A prefix code L satisfies the condition that no word of L is a proper prefix of another word of L. Recently, Ko, Han and Salomaa relaxed this condition by allowing a word of L to be a proper prefix of at most k words of L, for some `margin' k, introducing thus the class of k-prefix-free languages, as well as the similar classes of k-suffix-free and k-infix-free languages. Here we unify the definitions of these three classes of languages into one uniform definition in two ways: via the method of partial orders and via the method of transducers. Thus, for any known class of code-related languages definable via the transducer method, one gets a marginal version of that class.
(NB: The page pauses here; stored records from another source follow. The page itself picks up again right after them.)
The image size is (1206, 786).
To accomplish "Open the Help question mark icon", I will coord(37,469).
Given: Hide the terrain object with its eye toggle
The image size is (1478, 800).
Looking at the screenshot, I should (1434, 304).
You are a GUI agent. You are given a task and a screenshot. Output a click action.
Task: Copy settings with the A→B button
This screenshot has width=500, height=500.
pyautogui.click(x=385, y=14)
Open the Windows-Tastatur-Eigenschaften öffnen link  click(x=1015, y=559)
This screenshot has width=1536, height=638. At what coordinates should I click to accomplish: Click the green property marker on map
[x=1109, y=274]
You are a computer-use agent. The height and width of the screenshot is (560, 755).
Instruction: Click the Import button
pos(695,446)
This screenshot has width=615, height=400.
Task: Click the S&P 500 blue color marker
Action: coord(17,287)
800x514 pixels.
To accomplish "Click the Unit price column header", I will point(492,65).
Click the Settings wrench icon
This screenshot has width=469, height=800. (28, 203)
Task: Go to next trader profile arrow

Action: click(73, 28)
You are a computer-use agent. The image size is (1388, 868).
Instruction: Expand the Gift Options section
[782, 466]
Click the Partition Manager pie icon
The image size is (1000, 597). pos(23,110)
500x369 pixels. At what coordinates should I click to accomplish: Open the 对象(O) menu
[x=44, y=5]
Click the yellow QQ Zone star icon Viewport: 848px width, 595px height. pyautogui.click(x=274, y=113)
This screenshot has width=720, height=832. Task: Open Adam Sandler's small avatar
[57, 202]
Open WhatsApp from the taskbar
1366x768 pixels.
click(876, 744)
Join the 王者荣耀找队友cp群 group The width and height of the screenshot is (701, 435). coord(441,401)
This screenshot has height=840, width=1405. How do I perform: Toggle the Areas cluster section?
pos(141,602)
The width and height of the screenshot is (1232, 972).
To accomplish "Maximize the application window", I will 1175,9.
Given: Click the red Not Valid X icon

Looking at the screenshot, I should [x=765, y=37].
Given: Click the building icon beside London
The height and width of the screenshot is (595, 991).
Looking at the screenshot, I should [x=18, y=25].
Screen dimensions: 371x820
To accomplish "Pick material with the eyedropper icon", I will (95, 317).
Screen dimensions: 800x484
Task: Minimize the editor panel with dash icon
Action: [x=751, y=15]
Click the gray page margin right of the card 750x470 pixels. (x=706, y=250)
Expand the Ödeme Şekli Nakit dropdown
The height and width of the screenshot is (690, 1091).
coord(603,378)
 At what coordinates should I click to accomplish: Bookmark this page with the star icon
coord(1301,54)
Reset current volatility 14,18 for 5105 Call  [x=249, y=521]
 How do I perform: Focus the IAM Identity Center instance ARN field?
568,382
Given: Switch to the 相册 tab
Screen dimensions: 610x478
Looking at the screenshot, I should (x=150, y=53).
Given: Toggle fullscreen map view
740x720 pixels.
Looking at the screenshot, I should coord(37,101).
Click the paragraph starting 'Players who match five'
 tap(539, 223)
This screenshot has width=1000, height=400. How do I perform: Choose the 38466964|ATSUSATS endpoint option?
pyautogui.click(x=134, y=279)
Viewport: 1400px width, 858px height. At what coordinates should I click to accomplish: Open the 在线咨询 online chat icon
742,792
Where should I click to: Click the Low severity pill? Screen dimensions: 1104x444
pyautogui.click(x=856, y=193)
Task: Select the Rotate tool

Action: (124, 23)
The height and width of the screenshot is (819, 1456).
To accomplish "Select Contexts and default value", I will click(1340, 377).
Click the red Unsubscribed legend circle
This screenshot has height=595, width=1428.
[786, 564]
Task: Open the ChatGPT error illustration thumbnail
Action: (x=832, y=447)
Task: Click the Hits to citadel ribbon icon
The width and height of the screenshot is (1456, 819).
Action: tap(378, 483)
Building on the techniques of Ko, Han and Salomaa, we discuss the \emph{uniform} satisfaction and maximality problems for marginal classes of languages.

翻译：前缀码L满足条件：L中任意词都不是另一个词的严格前缀。最近，Ko、Han和Salomaa放宽了这一条件，允许L中的词至多是L中k个词的严格前缀（其中k为某个"边际"值），从而引入了k-前缀无关语言类，以及类似的k-后缀无关和k-中缀无关语言类。本文通过两种方式——偏序方法和转换器方法——将这三类语言的定义统一为一种规范定义。由此，对于任何可通过转换器方法定义的已知码相关语言类，均可得到其边际版本。基于Ko、Han和Salomaa的技术，我们讨论了边际语言类的\emph{统一}满足性问题与极大性问题。